Alors les tourtereaux s'envolent pour une lune de miel magique puis vivent heureux jusqu'à la fin de leurs jours.
Ah non, je me trompe de bouquin !
En fait monsieur est veuf, père de trois enfants et le lecteur avisé se doute bien qu'il n'est pas aussi parfait que Jiselle pouvait l'espérer. Dès le mariage acté, il lui demande d'arrêter de travailler et d'emménager avec sa progéniture, ce que notre princesse s'empresse de faire, n'ayant certainement jamais entendu parler du féminisme. Jiselle s'occupe des enfants, surtout de Sam le petit dernier. Les deux ados Sara et Camilla semblent quant à elles s'être donné le mot pour battre des records de méchanceté et de mesquinerie envers leur nouvelle belle-mère. La cohabitation s'annonce tendue…

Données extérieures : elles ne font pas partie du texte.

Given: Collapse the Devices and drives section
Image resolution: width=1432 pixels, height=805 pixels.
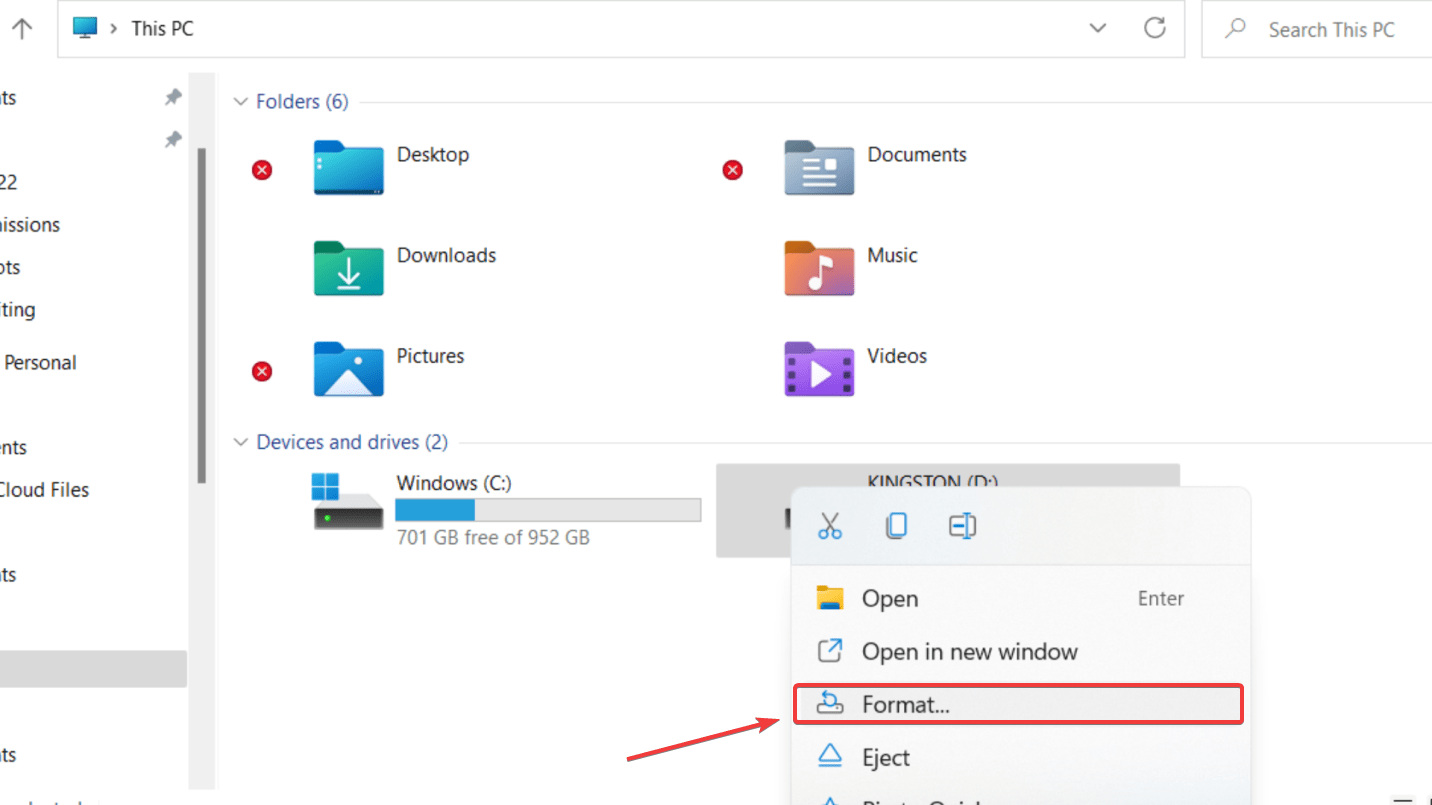Looking at the screenshot, I should 240,442.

Par ailleurs les américains doivent désormais vivre avec une grave menace au-dessus de leurs têtes : la grippe de Phoenix. Personne ne connait l'origine de cette nouvelle maladie ni comment s'en protéger mais elle fait des ravages incroyables aux États-Unis.

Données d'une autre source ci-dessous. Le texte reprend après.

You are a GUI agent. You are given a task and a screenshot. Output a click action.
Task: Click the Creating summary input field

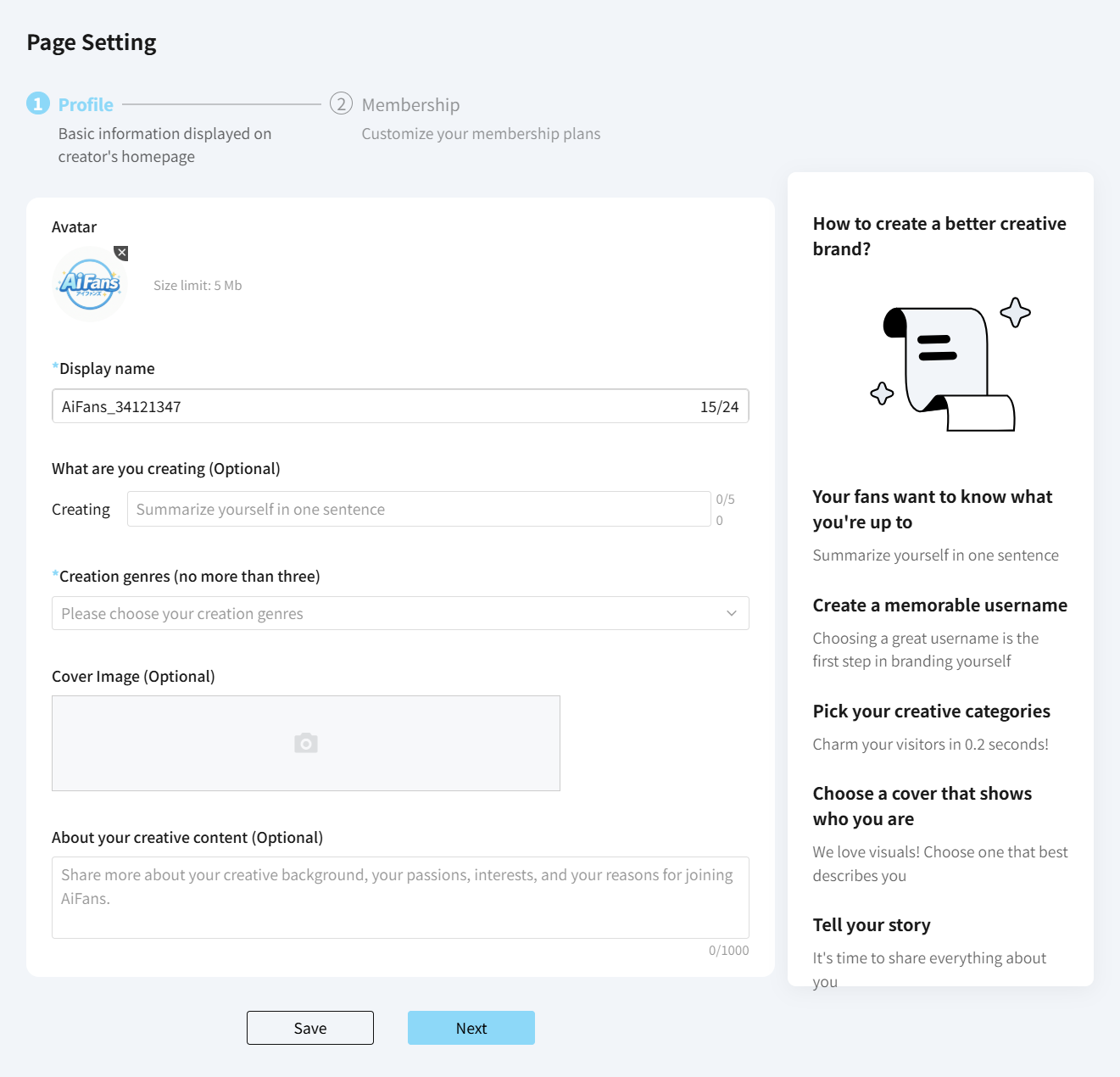pyautogui.click(x=419, y=509)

Britney Spears y succombe rapidement, ainsi que le fils de
Donald Trump et de très nombreux anonymes…
Les autres pays commencent à fermer leurs frontières et petit à petit, les américains deviennent persona non grata dans le reste du monde.
Jiselle va devoir gérer seule ce changement drastique d'existence après que Marc aura été « retenu » en Allemagne pendant des jours, puis des semaines et des mois. Les magasins se vident, les écoles ferment, l'essence vient à manquer et les pannes d'électricité deviennent de plus en plus fréquentes…
Qu'en ai-je pensé ? Et bien j'ai beaucoup aimé ! Il s'agit de ma quatrième lecture de
Laura Kasischke et j'en sors ravie car une fois de plus j'ai été surprise.
Contrairement à plusieurs critiques, je ne trouve pas que le début ressemble à un roman à l'eau de rose (bien que je ne sois pas une spécialiste du sujet) car cette histoire d'amour est tellement grossière qu'il n'y a que Jiselle pour y croire. Sa mère le lui répète d'ailleurs depuis le début !
Il s'agit plutôt d'une sorte de conte de fée à l'envers : l'histoire commence par la fin (amour, mariage, bonheur…) puis se dégrade petit à petit et Jiselle déchante. L'image de la « pantoufle de verre » nous suit tout le long du roman sous la forme de superbes escarpins noirs, à la différence que notre Cendrillon ne remet jamais la main sur sa deuxième chaussure.
L'idée d'ajouter une dystopie est originale. Cela aurait pu être « casse-gueule » mais grâce au talent de l'auteur, les deux parties de l'histoire sont parfaitement imbriquées et tout est bien mené. L'atmosphère de fin du monde est angoissante à souhait, tellement crédible que cela pourrait bien nous arriver demain.
Nous sentons la volonté de
Kasischke d'en découdre avec le mode de vie américain et nous prenons un malin plaisir à lire la déconvenue de ceux qui croyaient que rien ne pourrait jamais leur arriver.